▶ _Your objective_
Format the lines of the records as a numbered list, starting with the line that contains "Given: Click the $72.97 total amount" and continuing through the end of the records. Skip blank lines and leave the pictures out of the answer.

▶ _Given entries_

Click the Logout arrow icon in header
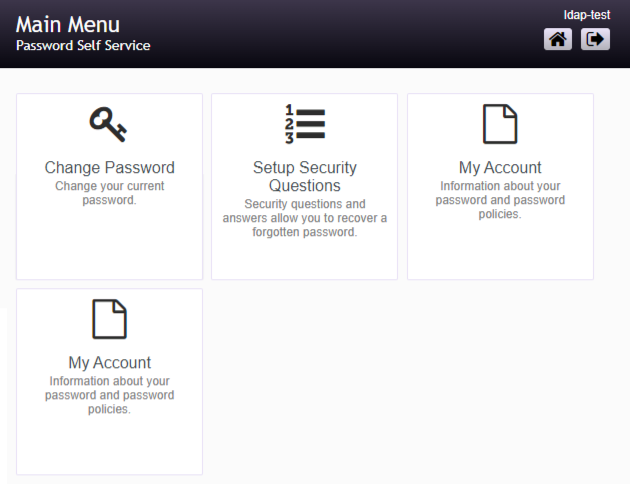The width and height of the screenshot is (630, 484). 595,39
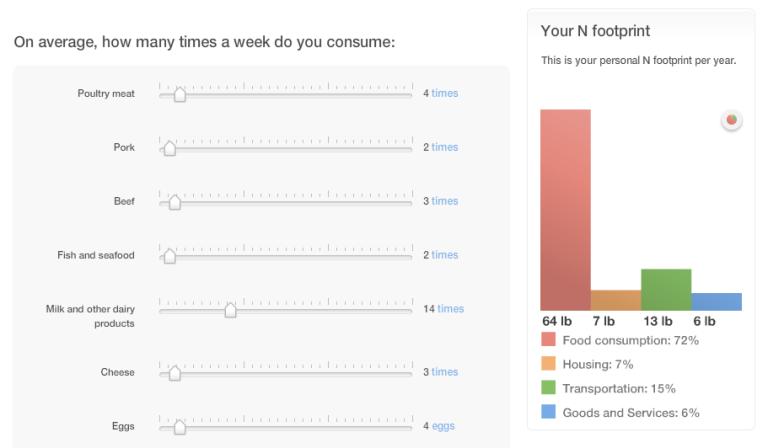Click the red Food consumption bar

[x=565, y=210]
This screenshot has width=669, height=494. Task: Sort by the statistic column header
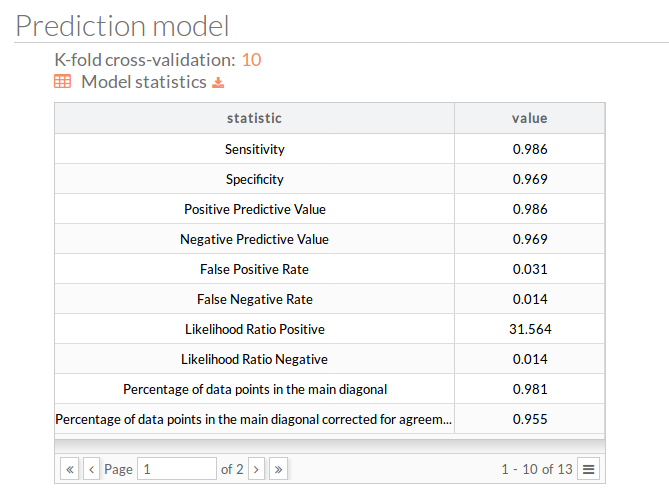coord(254,118)
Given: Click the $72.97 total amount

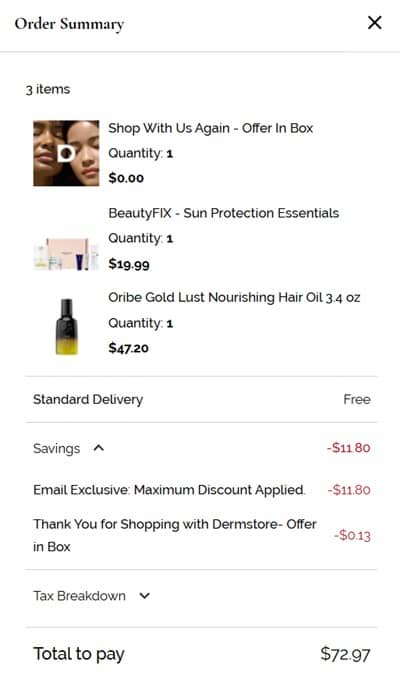Looking at the screenshot, I should [x=345, y=654].
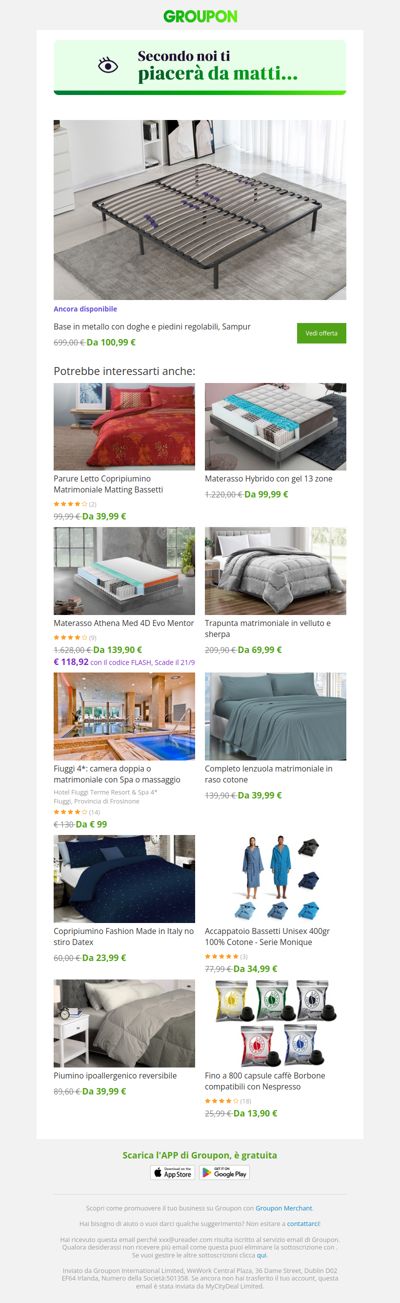Click the eye icon in the banner

(x=108, y=66)
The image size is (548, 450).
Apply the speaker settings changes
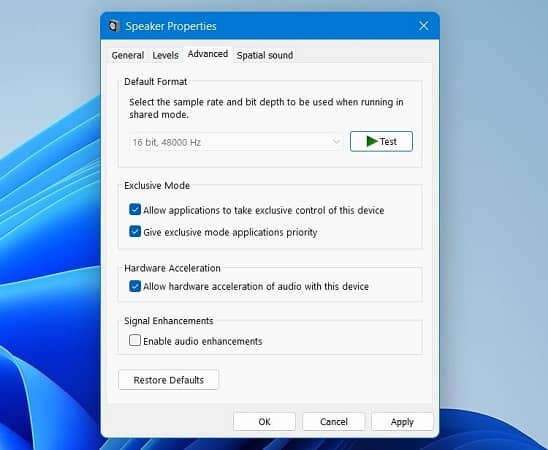point(402,422)
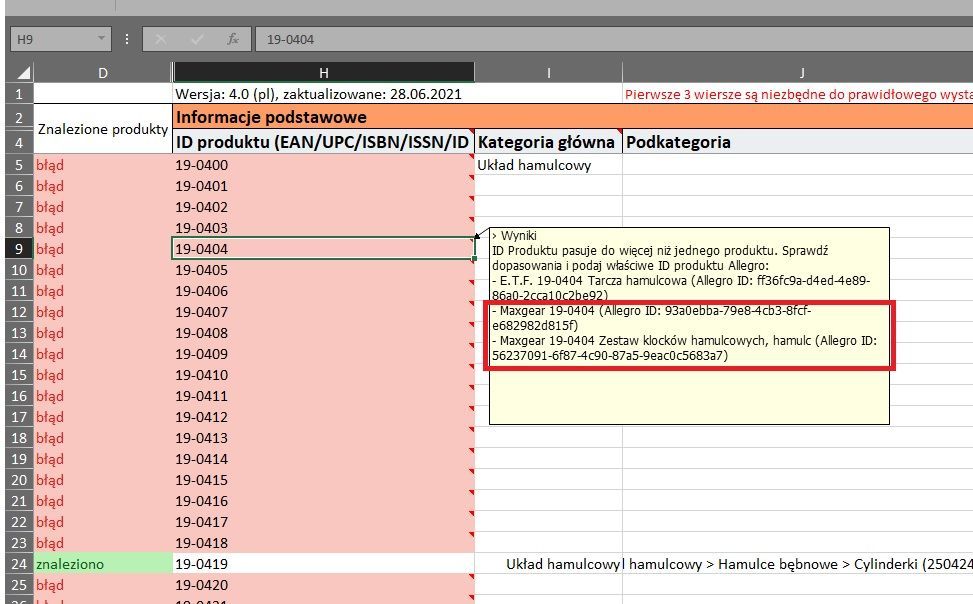
Task: Click the Enter checkmark in formula bar
Action: click(196, 39)
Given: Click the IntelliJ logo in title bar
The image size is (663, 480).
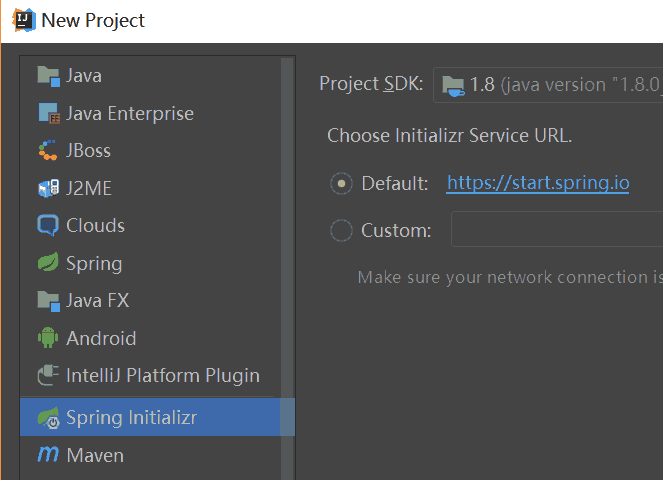Looking at the screenshot, I should click(x=22, y=20).
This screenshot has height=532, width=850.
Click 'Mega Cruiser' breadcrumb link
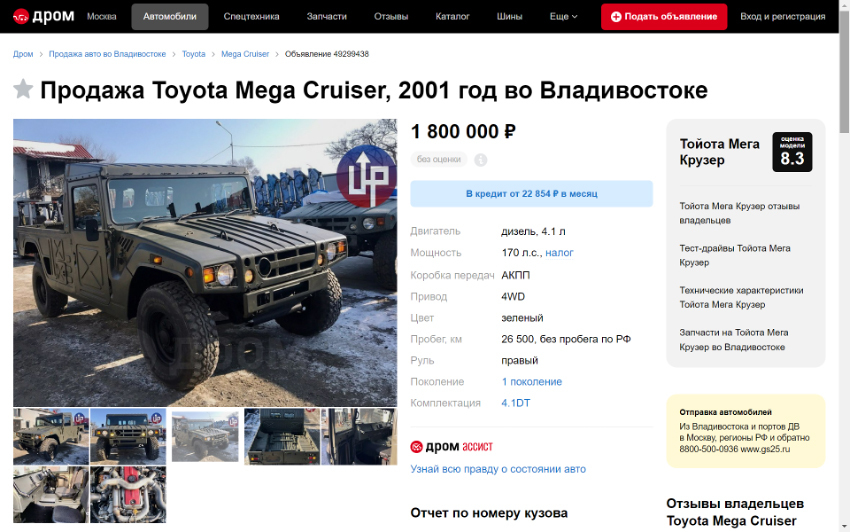[x=245, y=54]
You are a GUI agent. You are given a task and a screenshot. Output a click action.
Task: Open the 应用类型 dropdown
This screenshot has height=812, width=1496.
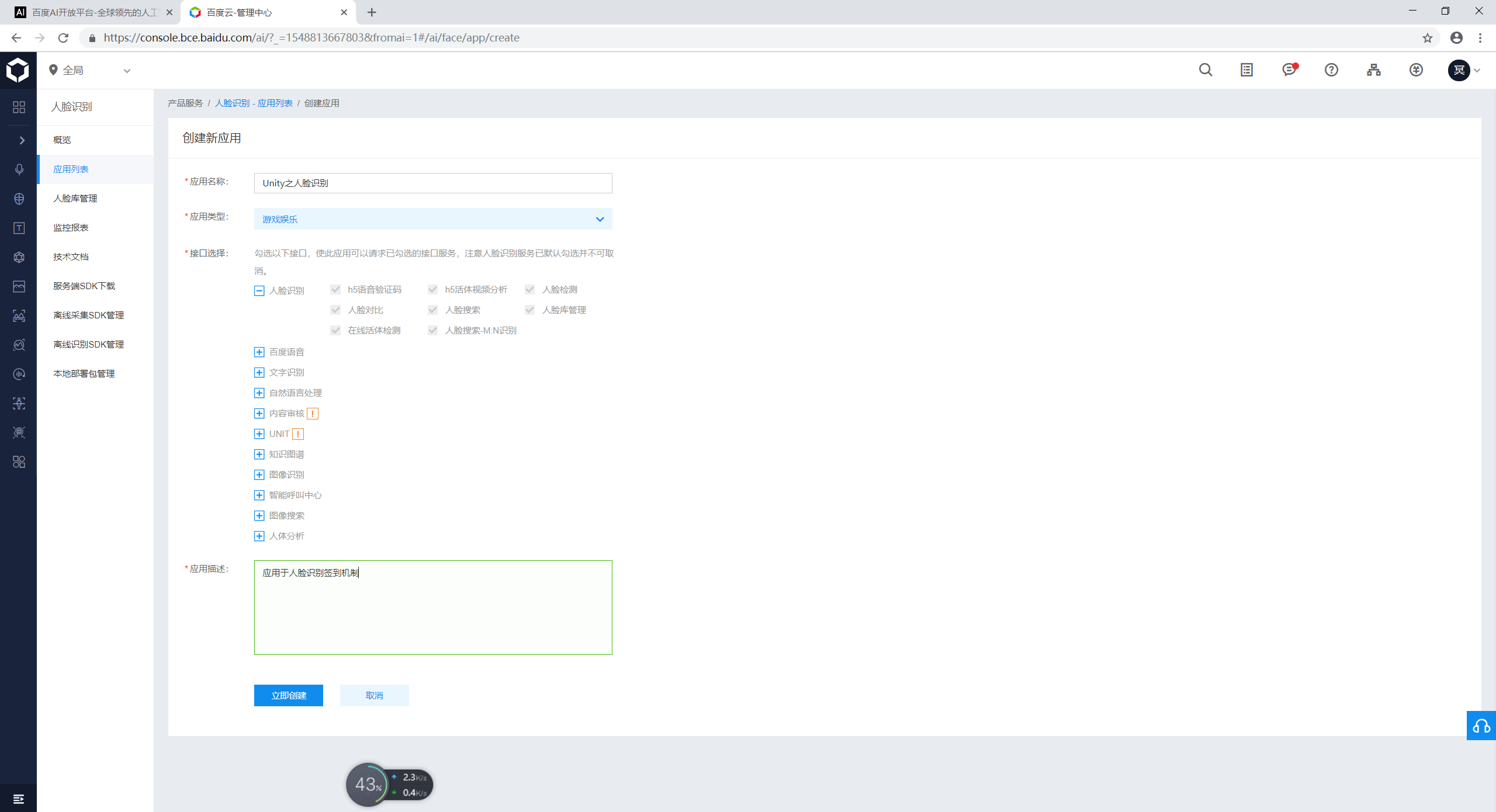pyautogui.click(x=432, y=219)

▶ _Answer for this exercise_
1. Given: Click the $72.97 total amount
2. Looking at the screenshot, I should [x=345, y=654].
3. Click the eye icon in the banner
4. (x=108, y=66)
5. The image size is (548, 450).
6. Apply the speaker settings changes
7. point(402,422)
8. Task: Click the Enter checkmark in formula bar
9. Action: click(196, 39)
10. Given: Click the IntelliJ logo in title bar
11. The image size is (663, 480).
12. Looking at the screenshot, I should click(x=22, y=20).
13. This screenshot has height=532, width=850.
14. Click 'Mega Cruiser' breadcrumb link
15. [x=245, y=54]
16. You are a GUI agent. You are given a task and a screenshot. Output a click action.
17. Task: Open the 应用类型 dropdown
18. This screenshot has height=812, width=1496.
19. pyautogui.click(x=432, y=219)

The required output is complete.